Now, the very interesting part.
Jesus asks Bartimaeus, "What do you want Me to do for you?" Isn't the answer obvious? Why does Jesus ask this question?
Bart wasn't shy about the answer. He doesn't do like so many Christians who pray, "O Lord, if it be thy will, if you can see it in your heart, if you might, I would like for you to ___ but if you don't that's alright by me." How can you even get a "yes" or "no" answer from this request?
Bartimaeus says, "I want to regain my sight." This tells us a couple of things. Bart could see at one time in his life for he asks to "regain' it. He knew exactly what he was asking for. He didn't give any long explanation, justification or efforts in begging. (And he knew how to beg for he was a beggar.) He asked clearly.

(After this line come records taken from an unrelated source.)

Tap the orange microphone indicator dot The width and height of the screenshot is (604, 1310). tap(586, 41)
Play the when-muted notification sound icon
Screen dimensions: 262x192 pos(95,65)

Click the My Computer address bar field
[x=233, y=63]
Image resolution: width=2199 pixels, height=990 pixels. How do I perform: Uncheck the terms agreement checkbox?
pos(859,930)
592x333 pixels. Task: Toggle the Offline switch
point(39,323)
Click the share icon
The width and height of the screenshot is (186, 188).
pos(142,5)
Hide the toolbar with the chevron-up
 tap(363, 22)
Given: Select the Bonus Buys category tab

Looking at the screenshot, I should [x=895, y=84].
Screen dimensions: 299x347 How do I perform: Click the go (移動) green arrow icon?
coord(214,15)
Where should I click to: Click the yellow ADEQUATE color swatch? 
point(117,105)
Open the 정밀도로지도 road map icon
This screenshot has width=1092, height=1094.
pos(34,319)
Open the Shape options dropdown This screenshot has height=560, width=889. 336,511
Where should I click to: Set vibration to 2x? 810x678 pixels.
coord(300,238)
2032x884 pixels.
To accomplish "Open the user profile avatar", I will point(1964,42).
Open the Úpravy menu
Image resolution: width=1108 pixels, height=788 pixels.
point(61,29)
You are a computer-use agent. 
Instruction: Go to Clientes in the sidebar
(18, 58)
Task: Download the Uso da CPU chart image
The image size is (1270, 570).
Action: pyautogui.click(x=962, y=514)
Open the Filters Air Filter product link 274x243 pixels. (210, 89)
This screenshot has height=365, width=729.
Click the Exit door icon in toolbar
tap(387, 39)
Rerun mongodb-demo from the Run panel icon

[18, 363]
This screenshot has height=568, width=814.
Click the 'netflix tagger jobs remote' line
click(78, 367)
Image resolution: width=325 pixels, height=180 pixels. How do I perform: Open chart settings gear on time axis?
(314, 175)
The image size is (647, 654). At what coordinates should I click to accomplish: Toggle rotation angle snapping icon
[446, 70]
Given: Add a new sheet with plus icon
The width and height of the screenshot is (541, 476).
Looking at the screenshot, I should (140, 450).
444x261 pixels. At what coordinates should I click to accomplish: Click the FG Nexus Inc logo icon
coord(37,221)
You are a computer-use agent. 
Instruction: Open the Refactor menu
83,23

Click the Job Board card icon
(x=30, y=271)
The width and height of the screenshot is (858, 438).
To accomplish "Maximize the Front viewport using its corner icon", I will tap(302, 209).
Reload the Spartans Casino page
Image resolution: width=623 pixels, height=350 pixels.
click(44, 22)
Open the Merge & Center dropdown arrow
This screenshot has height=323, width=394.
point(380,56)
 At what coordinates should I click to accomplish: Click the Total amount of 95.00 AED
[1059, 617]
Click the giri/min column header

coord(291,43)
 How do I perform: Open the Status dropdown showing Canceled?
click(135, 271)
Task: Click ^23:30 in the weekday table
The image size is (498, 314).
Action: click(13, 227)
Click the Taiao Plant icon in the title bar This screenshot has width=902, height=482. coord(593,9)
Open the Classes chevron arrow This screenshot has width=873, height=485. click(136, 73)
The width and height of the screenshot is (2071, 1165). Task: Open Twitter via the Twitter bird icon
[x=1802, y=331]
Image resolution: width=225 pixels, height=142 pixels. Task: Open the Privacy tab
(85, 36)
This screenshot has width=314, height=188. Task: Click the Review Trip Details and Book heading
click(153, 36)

Jesus says, "Go, your faith has made you well." Immediately Bartimaeus' sight returned and he began following Jesus.
This is not a formula for getting whatever we want. It does tell us what we should do in order to receive an answer from the Lord. I hear some people pray with a lot of words and I don't know what they have asked of the Lord. I don't think they know either.
Why don't we ask as clearly as Bartimaeus? Are we afraid of asking the Lord? Are we afraid of being disappointed? We can maintain a pseudo-faith if we say God can "do" but we never ask Him to. This is a Santa Claus type of faith. We say that he exists but secretly know better. We say he will bring us our presents but buy all of them for ourselves. Yet, we want to tell Santa stories and pass them on to our children.
God already knows what we need but our verbalization of that need gives us evidence that God is always faithful to us. He always loves, always knows and is always powerful. His "no" answer for what we have asked is no less loving than His "yes" answer. He wants us to say it clearly because it enhances our faith, gives us greater cause to praise Him, gives us a testimony to others and it reveals His heart to us in each answer.
This past week Rick Warren asked his congregation to erase their deficit of $900k. The response was over $2 million. What if Rick had asked for "some money" without any amount given? Then, anything raised could have had a bullseye drawn around it. How could that have been a praise to God?
Is there anything that you need from the Lord for which you have not clearly asked? Can you verbalize it? Can you write it in a short sentence? Would you be able to specifically tell others that God answered your prayer by the way your request has been made?
It takes real faith to ask the Lord clearly. Don't be blind anymore.
Mark 10:52 (NIV)
52 "Go," said Jesus, "your faith has healed you." Immediately he received his sight and followed Jesus along the road.